Kaya Çetin
REFERANDUM ANKET SORULARI; KENDİNİZİ DEĞERLENDİRİN
KENDİNİZİ DEĞERLENDİRİN
Referandum gündemiyle birlikte anketler ortalığa saçılınca, dedim gidip kahvede süfleneceğime bir anket de ben hazırlayayım, memlekete bir faydam dokunsun.
Buyurun:
*Atatürk’ün öğretim programlarından çıkarılması hoşunuza gitti mi?
*Bilimsel ve laik eğitimin rafa kaldırılmasıyla rahatladınız mı?
*Okullarda ve kamusal alanda başörtüsü serbestisi getirilmesi özgürlük müdür?
*Kamu kurumlarında kullanılan TC ibaresinin kaldırılmasına sevindiniz mi?
*Köprü, tünel, hastane gibi inşaatlar için “devletin kuruş ödemediği” açıklandı. Bunların bedellerini kat kat fazlasıyla ödeyeceğimiz, hatta torunlarımızın da ödemeye devam edecekleri savı tevatür mü?
*Sizce seçmen, halkoylamasında neyin oylanacağını biliyor mu?
*“Kadının yeri evidir”, önermesi size uyar mı?
*Uzun süredir tutuklu bulunan gazeteciler terörist midir?
*Referandumda “Hayır” diyecek olanlar, zapturapt altına alınmalı mı?
*OHAL koşullarında referandum yapılması işinize gelir mi?
*Amaca ulaşmak için gerektiğinde yalan söylemek inançlarınıza uygun mudur?
*Henüz Anayasa değişmiş değil ama bizi yönetenler ne Anayasa ne de babayasa tanıyorlar. Böyle iyi mi?

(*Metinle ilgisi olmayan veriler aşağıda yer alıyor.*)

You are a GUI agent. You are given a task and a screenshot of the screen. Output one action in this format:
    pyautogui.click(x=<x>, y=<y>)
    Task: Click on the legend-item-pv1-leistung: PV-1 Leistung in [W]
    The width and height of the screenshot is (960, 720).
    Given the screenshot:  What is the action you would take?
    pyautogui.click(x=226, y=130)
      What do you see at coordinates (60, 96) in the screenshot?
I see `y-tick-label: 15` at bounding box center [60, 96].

*En güvendiğin adam dese ki “Bundan sonra kıblemiz kuzey kutbu”. O tarafa döner misin?
*Suriye’de harcadığımız 25 milyar itibarımızı artırdı mı?
Sorular bu kadar, şimdi geçelim değerlendirmeye:
-Bu soruların hepsine birden evet dediyseniz oralarda harcanmayın, Ankara’ya gidin. Değerli fikirlerinizi büyüklerimize anlatmazsanız sizi nasıl fark edebilirler? (Şu ara Bakanlar Kurulunda değişiklik beklentisi var)
-Soruların yarıdan fazlasına olumla yanıt veriyorsanız kutlarım sizi. Laf aramızda iyi götürüyorsunuz. Yalnız biraz dikkatli olun, olur olmaz yerde her şeyi konuşmayın.
-Sorulardan 2 ya da 3 tanesine olumlu yanıt veriyorsanız arayış içindesiniz demektir. Bence vicdanınızın sesine değil, cüzdanınızın sesine kulak verin, bu dünyaya bir daha mı geleceksiniz?
-Bütün sorulara HAYIR diyorsanız, iflah olmaz bir muhalifsiniz. Muhtemelen çarpıntınız ya da ülseriniz de vardır. Allah yakınlarınıza sabır versin. Geçerken uğrayın iki lafın belini kıralım. Yanınıza da bir ‘büyük’ alın, “Ne olacak bu memleketin hali” diye danışırız.